Search code examples
aeron

What type of message delivery guarantees Aeron can provide?


What message delivery guarantees Aeron give me as a messaging framework (at least once, at most once, exactly once)?


Solution

  • Thinking about Aeron in those terms doesn't really help your understanding as Aeron is flexible with regards to it's reliability options - especially when Archive and Cluster are also considered. The best response would be "at most once", but that hides a lot of detail.

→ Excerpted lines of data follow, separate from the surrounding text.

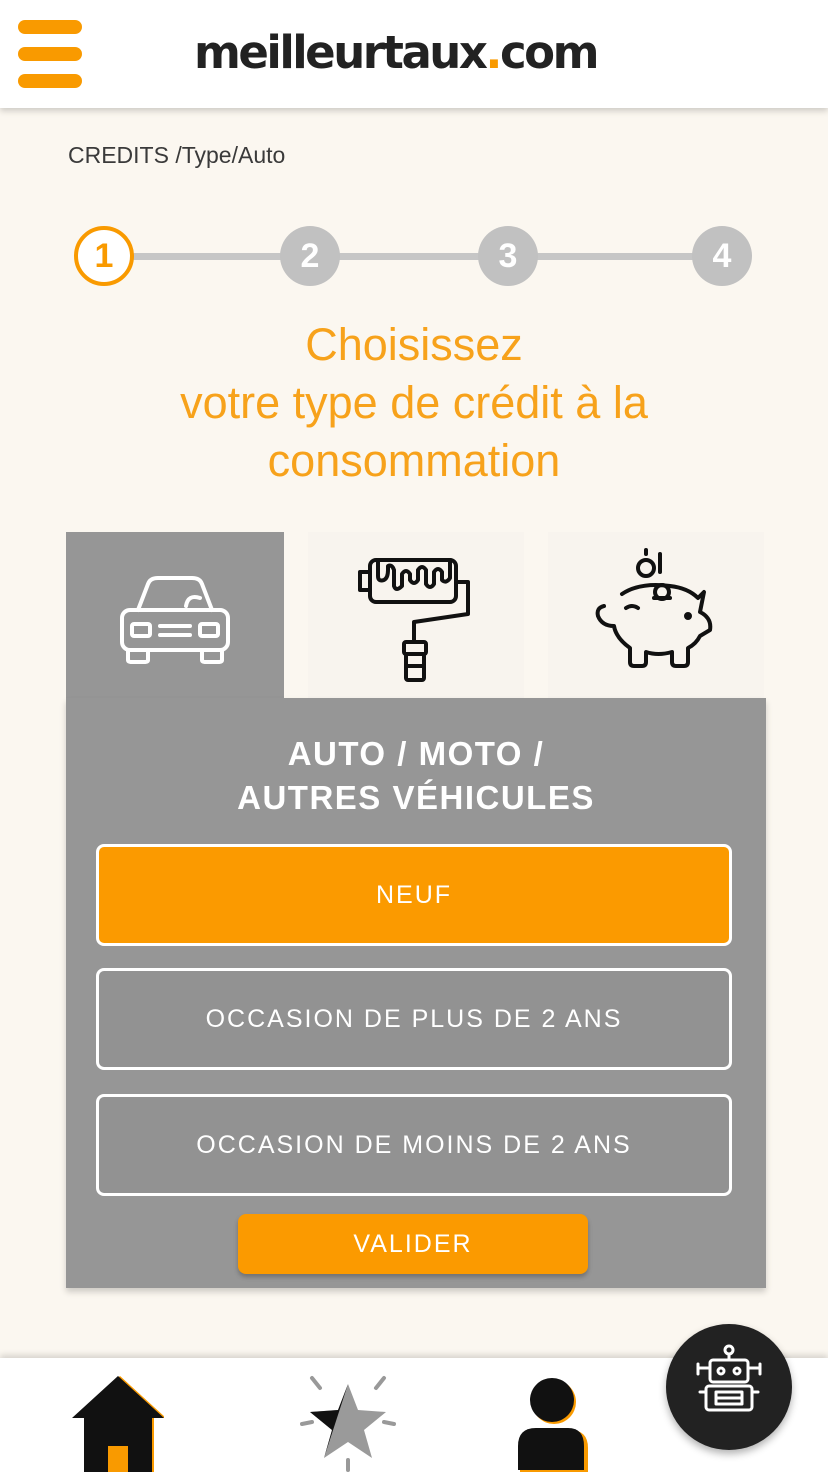 Image resolution: width=828 pixels, height=1472 pixels. I want to click on step-1: 1, so click(104, 256).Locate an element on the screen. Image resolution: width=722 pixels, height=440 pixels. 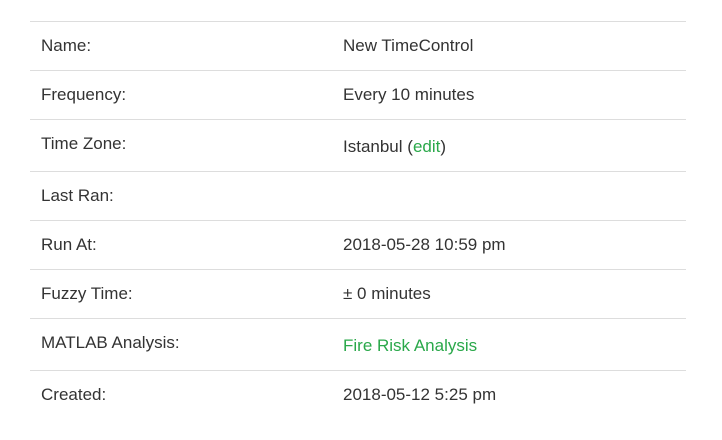
value: 2018-05-12 5:25 pm is located at coordinates (420, 394).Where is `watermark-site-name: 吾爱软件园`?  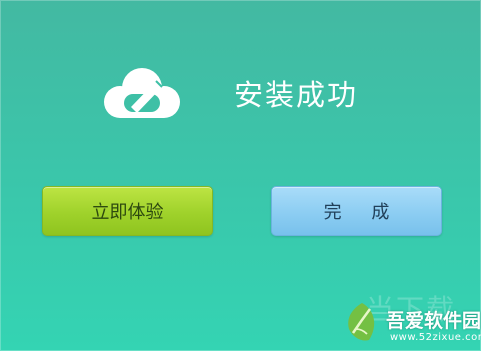 watermark-site-name: 吾爱软件园 is located at coordinates (434, 321). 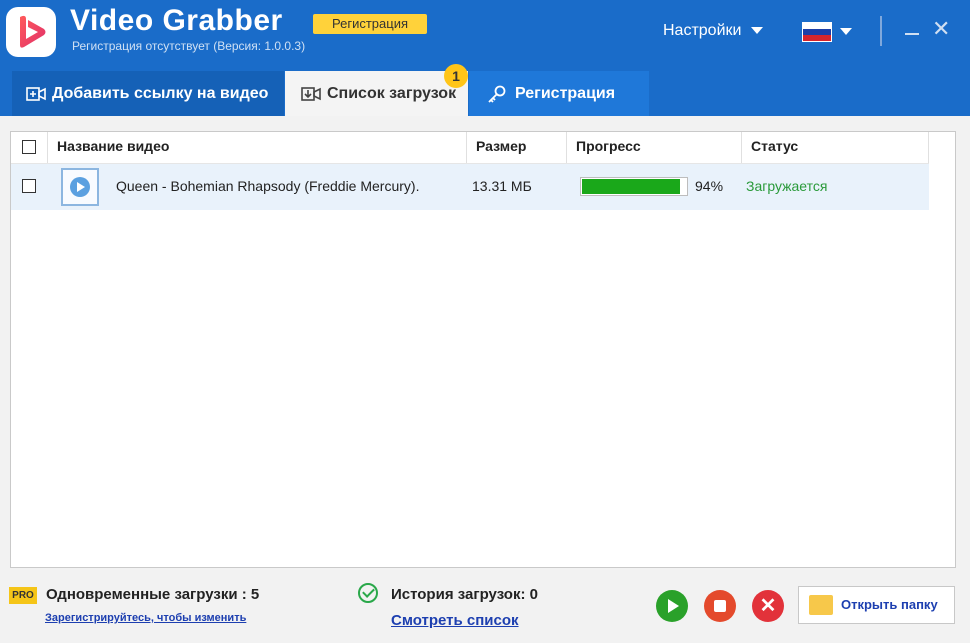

    As it states in the README.md, Aeron is a layer 4 protocol. So the reliability options are similar to what you would get with TCP. Lost messages are redelivered as long as the remote ends are alive and heartbeating. However this general requirement can be loosened. For multi-node distribution (multicast and MDC) the flow control setting can affect reliability. For example using max strategy means that if one of the receivers reports that it is up to date the flow control window can move forward and other slower receivers may end up missing data that can not be nakked. Even using the min strategy slower receivers that are unresponsive for long enough can drop out of the flow control group and be left behind. There is also options to disable nakking from receivers so any loss will be gap-filled.

    To allow recovery in these situations is where Archive comes in as it allows messages to be stored to enable "late join" behaviour. Therefore if once the archive has acknowledged that a message is stored, then you could consider this to be "exactly once" in practical terms.

    Cluster takes this to the next level by using a quorum agreement to prevent message loss in the case of node failure.